In a hot water heating system, there is a cylindrical pipe of length 28m and diameter 5 cm. Find the total radiating surface in the system.
Solution:
We have given that
Length of the cylindrical pipe (h) = 28m
and diameter of its base = 5 cm = 0.05 m
Radius of its base = \(\frac{.05}{2}\) m
∴ Curved surface area of cylindrical pipe = 2πrh
= \(2 \times \frac{22}{7} \times \frac{.05}{2} \times 28\)
= 4.4 m2
Question 9.
Find
(i) The lateral or curved surface area of a cylindrical petrol Storage tank that is 4.2 m in diameter and 1.5 m high.
(ii) How much steel was actually used if \(\frac{1}{12}\) of the steel actually used was wasted in making the closed tank.
Solution:
(i) We have given that,
Height of cylindrical tank = 4.5 m
Diameter of cylindrical tank = 4.2 m
Radius of cylindrical tank = 2.1 m
So, Curved surface area of tank = 2πrh
= 2 × \(\frac{22}{7}\) × 4.5 × 21
= 59.4 m2
(ii) Let the actual area of steel used be x m2.
Since \(\frac{1}{12}\) of the actual steel used was wasted = \(\frac{1}{12}\) of x = \(\frac{x}{12}\)
∴ Area of steel which has gone into the tank = x – \(\frac{x}{12}\) = \(\frac{11x}{12}\)

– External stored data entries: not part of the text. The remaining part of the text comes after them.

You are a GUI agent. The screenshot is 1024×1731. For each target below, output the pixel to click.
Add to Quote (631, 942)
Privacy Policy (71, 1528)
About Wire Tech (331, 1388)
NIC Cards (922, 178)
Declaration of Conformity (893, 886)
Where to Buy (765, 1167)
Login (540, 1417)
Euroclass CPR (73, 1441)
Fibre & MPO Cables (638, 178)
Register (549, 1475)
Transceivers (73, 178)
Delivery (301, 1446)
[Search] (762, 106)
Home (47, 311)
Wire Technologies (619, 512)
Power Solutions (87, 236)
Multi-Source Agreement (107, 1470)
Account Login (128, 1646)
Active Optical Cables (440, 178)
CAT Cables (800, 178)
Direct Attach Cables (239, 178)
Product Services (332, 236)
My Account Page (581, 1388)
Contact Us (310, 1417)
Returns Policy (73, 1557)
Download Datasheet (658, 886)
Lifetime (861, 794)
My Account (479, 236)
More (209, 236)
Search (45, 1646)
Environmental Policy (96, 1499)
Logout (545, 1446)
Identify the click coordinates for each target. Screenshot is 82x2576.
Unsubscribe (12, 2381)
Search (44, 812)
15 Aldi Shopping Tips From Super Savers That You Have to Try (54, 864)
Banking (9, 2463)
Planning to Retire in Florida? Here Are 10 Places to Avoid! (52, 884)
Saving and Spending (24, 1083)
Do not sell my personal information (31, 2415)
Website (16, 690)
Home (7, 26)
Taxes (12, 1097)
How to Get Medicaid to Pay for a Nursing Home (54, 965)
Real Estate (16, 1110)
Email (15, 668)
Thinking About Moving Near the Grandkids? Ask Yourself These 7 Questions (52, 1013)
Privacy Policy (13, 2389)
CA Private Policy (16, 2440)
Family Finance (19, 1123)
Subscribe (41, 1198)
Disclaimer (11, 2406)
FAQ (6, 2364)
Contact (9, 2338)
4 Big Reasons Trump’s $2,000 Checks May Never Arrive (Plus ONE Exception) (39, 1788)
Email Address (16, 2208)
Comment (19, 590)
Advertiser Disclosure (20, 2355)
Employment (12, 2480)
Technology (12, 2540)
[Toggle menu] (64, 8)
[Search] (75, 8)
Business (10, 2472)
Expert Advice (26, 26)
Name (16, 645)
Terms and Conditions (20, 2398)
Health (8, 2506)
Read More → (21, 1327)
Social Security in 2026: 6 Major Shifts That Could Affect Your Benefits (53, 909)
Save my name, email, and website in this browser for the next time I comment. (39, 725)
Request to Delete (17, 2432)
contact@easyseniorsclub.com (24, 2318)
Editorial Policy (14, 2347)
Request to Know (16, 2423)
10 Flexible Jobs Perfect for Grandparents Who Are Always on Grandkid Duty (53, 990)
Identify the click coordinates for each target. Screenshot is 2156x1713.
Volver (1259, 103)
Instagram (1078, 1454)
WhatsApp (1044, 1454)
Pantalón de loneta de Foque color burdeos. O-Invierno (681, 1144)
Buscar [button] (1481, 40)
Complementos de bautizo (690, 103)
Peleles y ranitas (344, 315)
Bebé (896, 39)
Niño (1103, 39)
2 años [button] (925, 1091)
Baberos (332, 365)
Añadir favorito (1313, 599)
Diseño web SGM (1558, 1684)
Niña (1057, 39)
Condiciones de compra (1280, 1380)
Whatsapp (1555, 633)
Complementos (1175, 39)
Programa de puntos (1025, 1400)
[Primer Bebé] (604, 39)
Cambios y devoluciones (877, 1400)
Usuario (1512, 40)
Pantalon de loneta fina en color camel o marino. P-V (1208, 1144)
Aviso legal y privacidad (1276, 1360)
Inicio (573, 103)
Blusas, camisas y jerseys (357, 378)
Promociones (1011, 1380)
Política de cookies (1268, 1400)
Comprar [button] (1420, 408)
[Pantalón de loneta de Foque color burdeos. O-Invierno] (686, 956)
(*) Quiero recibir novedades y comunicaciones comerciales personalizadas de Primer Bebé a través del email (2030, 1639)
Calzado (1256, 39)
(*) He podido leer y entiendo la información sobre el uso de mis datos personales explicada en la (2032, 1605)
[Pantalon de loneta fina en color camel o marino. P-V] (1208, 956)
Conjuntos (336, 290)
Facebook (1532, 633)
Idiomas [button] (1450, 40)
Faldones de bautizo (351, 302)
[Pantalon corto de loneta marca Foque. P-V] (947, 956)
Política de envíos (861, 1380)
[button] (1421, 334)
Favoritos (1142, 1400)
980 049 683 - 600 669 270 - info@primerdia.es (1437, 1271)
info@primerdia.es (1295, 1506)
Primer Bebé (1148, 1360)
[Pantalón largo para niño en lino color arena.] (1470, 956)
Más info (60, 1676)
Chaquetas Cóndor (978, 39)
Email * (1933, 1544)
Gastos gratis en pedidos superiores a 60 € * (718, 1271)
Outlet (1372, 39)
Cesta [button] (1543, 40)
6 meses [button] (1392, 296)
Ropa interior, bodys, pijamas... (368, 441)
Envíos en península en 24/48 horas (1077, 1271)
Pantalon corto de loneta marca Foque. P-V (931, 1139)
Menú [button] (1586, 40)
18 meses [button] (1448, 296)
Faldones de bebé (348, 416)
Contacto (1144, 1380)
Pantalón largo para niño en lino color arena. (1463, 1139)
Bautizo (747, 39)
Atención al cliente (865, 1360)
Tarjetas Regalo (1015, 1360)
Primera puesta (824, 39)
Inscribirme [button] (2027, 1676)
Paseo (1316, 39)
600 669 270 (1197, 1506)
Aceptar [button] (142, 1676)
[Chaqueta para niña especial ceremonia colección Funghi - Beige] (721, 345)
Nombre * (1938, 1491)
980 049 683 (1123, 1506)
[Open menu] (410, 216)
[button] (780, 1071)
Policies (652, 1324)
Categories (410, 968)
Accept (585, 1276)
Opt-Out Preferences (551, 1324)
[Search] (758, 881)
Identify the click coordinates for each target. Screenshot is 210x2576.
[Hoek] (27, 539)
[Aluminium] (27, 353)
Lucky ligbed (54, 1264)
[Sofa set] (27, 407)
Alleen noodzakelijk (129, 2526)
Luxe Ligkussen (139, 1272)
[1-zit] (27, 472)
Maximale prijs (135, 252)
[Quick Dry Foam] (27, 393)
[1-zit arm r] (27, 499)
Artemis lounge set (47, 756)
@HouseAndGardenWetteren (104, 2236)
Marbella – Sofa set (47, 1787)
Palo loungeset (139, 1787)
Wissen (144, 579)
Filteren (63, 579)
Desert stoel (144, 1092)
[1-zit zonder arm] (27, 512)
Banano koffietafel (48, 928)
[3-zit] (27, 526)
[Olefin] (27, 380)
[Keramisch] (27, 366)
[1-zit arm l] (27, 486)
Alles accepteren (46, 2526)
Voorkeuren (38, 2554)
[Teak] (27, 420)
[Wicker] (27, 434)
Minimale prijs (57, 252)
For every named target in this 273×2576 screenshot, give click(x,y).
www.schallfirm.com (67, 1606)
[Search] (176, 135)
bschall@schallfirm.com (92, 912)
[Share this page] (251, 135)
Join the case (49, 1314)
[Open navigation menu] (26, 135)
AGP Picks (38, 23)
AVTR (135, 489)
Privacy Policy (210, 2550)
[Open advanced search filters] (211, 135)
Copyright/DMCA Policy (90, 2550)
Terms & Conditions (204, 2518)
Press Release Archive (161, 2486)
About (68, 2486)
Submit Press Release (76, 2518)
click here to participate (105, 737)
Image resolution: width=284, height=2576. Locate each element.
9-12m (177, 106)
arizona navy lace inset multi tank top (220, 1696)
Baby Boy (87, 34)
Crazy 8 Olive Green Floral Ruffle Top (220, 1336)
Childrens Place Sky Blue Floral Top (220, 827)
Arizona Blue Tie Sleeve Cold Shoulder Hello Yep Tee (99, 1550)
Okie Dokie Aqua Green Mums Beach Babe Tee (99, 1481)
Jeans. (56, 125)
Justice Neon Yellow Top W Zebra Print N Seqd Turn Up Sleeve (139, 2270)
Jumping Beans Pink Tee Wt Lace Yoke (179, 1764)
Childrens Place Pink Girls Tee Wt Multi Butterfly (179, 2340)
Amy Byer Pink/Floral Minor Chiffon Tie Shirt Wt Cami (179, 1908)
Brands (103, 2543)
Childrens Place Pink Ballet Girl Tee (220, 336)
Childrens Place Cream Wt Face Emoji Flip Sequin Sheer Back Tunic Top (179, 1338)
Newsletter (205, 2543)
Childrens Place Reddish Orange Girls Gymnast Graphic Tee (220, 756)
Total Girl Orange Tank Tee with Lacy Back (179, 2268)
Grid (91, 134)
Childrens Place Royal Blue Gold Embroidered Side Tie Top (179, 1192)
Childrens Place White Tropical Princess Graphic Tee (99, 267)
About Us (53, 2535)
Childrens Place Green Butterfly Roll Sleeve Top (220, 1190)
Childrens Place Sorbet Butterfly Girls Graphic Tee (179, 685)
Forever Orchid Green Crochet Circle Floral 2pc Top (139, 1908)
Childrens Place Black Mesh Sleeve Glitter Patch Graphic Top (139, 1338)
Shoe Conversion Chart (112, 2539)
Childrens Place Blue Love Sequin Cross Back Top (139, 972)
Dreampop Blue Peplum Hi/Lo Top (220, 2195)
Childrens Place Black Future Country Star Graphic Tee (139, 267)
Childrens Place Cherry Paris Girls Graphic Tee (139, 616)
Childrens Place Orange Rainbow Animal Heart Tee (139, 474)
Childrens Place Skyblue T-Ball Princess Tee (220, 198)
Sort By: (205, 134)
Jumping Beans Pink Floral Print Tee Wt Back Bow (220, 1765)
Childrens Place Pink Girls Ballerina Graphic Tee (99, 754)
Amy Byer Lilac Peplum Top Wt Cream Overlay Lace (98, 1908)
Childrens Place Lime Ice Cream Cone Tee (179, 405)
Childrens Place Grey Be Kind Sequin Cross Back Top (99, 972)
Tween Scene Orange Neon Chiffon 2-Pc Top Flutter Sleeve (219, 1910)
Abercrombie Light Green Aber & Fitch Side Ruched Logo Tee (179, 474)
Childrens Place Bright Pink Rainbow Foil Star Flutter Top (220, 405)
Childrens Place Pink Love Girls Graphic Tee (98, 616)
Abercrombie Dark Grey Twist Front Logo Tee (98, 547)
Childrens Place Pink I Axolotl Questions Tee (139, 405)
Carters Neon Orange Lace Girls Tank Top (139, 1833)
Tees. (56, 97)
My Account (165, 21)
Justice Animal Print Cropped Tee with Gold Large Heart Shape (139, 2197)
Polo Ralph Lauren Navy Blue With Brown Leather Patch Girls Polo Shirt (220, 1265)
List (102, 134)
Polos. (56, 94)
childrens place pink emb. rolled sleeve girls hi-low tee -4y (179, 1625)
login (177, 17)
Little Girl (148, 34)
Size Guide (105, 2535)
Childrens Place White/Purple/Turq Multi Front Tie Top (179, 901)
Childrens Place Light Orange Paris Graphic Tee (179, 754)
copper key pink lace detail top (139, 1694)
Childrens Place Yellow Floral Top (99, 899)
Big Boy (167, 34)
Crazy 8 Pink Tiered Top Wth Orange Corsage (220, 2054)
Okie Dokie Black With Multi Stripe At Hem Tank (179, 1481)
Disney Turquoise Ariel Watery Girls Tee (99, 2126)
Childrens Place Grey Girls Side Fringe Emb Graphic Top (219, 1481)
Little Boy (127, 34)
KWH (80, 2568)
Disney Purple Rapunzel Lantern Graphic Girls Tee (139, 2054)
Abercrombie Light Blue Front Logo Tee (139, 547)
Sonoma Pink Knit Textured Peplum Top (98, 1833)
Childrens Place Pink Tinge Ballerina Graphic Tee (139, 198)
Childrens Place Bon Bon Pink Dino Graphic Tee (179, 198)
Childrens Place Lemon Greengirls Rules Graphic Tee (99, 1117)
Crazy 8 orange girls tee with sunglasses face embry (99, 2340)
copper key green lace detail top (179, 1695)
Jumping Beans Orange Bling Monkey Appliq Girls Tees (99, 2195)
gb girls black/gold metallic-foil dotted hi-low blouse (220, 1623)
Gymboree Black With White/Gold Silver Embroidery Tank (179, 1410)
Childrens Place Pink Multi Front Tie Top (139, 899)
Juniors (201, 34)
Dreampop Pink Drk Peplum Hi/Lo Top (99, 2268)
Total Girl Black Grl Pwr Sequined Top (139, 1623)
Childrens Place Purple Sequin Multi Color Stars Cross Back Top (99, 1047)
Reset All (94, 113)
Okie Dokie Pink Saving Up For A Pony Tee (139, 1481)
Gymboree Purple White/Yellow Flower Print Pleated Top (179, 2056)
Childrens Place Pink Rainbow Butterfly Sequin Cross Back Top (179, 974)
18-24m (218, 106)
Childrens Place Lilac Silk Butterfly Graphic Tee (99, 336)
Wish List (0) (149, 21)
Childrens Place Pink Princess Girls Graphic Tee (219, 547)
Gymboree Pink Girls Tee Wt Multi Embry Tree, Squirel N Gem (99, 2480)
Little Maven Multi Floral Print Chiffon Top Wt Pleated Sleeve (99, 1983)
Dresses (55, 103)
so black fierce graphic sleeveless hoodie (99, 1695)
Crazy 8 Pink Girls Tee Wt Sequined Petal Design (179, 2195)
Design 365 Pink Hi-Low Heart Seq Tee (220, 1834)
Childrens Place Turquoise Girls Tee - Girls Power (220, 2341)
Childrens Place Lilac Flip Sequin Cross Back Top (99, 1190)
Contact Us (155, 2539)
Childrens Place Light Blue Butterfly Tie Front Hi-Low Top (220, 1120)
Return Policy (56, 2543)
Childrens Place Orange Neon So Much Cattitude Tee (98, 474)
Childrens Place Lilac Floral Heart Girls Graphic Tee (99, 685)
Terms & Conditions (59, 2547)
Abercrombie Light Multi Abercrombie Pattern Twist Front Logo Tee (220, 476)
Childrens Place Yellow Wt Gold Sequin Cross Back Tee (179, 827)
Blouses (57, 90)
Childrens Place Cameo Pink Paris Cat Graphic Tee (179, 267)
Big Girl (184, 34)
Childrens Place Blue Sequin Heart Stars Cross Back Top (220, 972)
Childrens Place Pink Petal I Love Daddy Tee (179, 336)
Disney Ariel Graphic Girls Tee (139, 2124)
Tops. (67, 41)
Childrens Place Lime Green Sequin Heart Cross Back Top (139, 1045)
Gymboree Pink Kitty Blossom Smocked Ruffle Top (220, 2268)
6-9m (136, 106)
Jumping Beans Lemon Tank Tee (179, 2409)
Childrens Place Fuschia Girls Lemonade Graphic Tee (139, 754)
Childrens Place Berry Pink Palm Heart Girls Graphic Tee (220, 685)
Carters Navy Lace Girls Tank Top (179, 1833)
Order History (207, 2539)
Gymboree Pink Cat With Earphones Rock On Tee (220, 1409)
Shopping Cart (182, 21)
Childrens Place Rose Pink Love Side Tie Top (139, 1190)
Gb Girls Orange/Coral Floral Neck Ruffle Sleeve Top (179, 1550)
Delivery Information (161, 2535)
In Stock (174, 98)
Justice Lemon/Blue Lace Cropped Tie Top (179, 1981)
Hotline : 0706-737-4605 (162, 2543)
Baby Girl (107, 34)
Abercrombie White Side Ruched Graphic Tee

Total surface area of tank = 2πr(r + h)
= 2 × \(\frac{22}{7}\) × 2.1(2.1 + 4.5)
= 87.12 m2
The actual area of steel used be
\(\frac{11x}{12}\) = 87.12
⇒ x = \(\frac{87.12 \times 12}{11}\)
⇒ x = 95.04 m2
Hence, total steel was used in tank = 95.04 m2
Question 10.
In Fig. 13.12, you see the frame of a lampshade. It is to be covered with a decorative cloth. The frame has a base diameter of 20 cm and a height of 30 cm. A margin of 2.5 cm is to be given for folding it over the top and button of the frame. Find how much cloth is required for covering the lampshade.
Solution:
We have given that
Diameter of lampshade = 20 cm
Radius of lampshade = 10 cm
and height of lampshade = 30 + 2.5 + 2.45 = 35 cm
Therefore, Curved surface area of cylindrical lampshade = 2πrh
= 2 × \(\frac{22}{7}\) × 10 × 35
= 2200 cm2
Therefore, the cloth is required for covering the lampshade is 2200 cm2.
Question 11.
The students of a Vidyalaya were asked to participate in a competition for making and decorating penholders in the shape of a cylinder with a base, using cardboard. Each penholder was to be of radius 3 cm and height 10.5 cm. The Vidyalaya was to supply the competitors with cardboard. If there were 35 competitors, how much cardboard was required to be bought for the competition?
Solution:
Total surface area of one penholder is 2πrh + πr2
= 2 × \(\frac{22}{7}\) × 3 × 10.5 + \(\frac{22}{7}\) × 3 × 3
= 198 + 28.28
= 226.28 cm2
∴ Total cardboard is used to making one penholder is 226.28 cm2
Therefore, total cardboard is used to making 35 penholders is = 226.28 × 35 = 7919.8 cm2.